### STATED GOAL
Reproduce verbatim the lines of the material from the line containing "Image resolution: width=563" through the line containing "pyautogui.click(x=2188, y=48)", including both of those lines.
* START INFORMATION PROVIDED *
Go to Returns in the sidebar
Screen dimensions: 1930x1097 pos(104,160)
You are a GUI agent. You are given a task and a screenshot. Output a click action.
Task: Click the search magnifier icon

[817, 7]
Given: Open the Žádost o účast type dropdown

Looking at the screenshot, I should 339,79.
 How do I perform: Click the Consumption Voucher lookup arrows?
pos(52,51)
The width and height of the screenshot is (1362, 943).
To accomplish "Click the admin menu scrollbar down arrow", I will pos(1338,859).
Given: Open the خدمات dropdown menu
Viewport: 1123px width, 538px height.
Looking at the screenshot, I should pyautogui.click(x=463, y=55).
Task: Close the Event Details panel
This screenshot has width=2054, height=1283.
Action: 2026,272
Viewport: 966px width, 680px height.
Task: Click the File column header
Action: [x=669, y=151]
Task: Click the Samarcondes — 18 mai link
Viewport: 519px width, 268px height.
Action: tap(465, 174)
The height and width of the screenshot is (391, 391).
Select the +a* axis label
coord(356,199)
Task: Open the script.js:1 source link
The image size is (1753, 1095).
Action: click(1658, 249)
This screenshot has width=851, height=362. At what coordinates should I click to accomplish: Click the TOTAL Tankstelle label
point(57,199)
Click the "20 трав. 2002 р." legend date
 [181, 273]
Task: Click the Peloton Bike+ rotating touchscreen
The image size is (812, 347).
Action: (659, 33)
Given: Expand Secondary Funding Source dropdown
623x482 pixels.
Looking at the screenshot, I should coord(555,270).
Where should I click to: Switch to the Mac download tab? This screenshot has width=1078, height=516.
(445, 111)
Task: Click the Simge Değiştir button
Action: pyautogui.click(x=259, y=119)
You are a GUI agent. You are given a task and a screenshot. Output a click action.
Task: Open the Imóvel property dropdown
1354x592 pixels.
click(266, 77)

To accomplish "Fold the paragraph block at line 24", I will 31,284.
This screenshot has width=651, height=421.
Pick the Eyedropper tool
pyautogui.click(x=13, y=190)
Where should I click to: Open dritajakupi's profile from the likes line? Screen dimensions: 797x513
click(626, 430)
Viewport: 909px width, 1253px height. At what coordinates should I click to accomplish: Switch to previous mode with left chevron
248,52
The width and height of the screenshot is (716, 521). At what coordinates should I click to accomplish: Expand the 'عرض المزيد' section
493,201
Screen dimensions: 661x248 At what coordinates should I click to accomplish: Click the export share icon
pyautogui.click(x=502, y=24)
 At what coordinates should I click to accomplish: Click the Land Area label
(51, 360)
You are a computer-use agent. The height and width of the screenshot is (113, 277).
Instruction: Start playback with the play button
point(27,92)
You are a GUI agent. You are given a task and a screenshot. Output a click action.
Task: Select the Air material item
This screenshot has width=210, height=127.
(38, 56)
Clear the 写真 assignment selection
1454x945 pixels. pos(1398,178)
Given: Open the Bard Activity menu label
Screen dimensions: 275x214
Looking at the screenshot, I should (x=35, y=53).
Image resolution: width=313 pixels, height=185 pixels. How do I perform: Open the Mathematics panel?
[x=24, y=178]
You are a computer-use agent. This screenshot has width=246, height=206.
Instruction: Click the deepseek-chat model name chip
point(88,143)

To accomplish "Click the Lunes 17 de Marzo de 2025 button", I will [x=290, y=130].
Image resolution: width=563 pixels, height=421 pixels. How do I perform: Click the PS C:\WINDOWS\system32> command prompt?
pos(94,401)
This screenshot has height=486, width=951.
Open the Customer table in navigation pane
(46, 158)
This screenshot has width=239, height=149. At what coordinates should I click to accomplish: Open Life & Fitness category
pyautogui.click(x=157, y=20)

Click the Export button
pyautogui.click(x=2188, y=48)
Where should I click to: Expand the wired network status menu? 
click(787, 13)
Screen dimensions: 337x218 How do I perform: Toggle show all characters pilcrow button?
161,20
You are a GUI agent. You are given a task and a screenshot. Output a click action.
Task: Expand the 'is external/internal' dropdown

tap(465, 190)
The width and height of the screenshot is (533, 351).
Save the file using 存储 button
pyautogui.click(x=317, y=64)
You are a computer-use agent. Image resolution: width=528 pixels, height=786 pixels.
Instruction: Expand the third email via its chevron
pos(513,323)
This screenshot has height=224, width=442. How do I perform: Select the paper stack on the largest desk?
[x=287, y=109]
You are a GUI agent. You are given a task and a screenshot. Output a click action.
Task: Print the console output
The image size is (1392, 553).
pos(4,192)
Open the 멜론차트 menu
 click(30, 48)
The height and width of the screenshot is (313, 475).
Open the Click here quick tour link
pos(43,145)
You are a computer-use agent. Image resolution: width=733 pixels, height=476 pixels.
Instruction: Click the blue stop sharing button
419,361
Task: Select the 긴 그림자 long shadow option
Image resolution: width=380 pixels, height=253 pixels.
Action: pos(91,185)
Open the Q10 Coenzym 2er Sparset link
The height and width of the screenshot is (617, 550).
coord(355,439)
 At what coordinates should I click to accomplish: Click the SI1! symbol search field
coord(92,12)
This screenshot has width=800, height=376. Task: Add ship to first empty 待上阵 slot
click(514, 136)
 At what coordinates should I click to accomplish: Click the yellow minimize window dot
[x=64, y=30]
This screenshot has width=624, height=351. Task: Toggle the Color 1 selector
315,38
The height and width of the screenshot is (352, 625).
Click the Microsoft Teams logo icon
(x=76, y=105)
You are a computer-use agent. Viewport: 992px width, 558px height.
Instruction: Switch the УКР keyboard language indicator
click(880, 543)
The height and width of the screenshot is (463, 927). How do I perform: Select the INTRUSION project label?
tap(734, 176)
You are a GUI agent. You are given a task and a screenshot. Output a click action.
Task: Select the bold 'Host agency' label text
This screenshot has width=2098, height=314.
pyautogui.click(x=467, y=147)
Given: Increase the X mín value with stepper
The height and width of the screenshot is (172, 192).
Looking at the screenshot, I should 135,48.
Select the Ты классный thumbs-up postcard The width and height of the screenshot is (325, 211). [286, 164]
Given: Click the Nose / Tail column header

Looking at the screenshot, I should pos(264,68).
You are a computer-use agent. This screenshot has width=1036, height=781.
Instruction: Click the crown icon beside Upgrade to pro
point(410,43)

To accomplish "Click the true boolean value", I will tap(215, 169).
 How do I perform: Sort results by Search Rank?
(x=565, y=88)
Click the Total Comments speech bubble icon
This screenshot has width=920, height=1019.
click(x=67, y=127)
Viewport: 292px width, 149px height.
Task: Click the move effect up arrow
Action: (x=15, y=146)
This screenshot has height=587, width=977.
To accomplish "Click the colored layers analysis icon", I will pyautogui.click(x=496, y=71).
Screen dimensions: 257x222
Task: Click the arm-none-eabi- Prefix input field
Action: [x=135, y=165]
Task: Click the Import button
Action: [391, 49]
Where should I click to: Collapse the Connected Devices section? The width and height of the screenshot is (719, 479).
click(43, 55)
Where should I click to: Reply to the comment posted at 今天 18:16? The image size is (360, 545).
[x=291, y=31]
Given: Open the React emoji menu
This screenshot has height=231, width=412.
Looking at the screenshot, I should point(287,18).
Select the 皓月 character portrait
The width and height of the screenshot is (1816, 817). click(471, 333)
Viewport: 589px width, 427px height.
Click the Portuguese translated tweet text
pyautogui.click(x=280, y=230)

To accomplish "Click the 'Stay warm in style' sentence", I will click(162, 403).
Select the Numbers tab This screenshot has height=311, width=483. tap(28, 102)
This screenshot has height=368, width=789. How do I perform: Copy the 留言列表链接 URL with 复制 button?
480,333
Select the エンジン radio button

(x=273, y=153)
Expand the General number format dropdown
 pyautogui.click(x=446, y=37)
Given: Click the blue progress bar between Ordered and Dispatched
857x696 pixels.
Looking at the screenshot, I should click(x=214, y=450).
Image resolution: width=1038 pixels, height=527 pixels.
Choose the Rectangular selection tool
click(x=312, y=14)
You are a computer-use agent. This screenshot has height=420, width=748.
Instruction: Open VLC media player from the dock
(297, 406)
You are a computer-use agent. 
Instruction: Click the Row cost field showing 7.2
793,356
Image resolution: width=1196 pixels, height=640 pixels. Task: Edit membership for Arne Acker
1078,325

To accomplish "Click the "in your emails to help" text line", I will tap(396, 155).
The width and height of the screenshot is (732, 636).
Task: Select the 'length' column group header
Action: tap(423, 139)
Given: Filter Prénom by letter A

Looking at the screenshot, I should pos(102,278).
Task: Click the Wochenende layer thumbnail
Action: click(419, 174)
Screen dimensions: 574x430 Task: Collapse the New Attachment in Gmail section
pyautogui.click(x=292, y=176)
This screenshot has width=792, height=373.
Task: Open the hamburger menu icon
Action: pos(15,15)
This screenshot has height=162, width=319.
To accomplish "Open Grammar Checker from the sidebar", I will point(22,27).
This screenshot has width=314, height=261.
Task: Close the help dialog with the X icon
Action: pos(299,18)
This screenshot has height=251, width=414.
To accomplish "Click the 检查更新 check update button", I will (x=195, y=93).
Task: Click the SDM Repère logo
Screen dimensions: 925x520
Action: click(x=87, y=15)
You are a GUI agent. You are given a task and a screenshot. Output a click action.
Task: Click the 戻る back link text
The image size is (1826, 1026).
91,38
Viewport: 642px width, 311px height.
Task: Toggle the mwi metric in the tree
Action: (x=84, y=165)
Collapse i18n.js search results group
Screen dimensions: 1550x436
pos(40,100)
* END INFORMATION PROVIDED *
### EXERCISE OUTPUT
Image resolution: width=563 pixels, height=421 pixels. How do I perform: Click the PS C:\WINDOWS\system32> command prompt?
pos(94,401)
This screenshot has height=486, width=951.
Open the Customer table in navigation pane
(46, 158)
This screenshot has width=239, height=149. At what coordinates should I click to accomplish: Open Life & Fitness category
pyautogui.click(x=157, y=20)

Click the Export button
pyautogui.click(x=2188, y=48)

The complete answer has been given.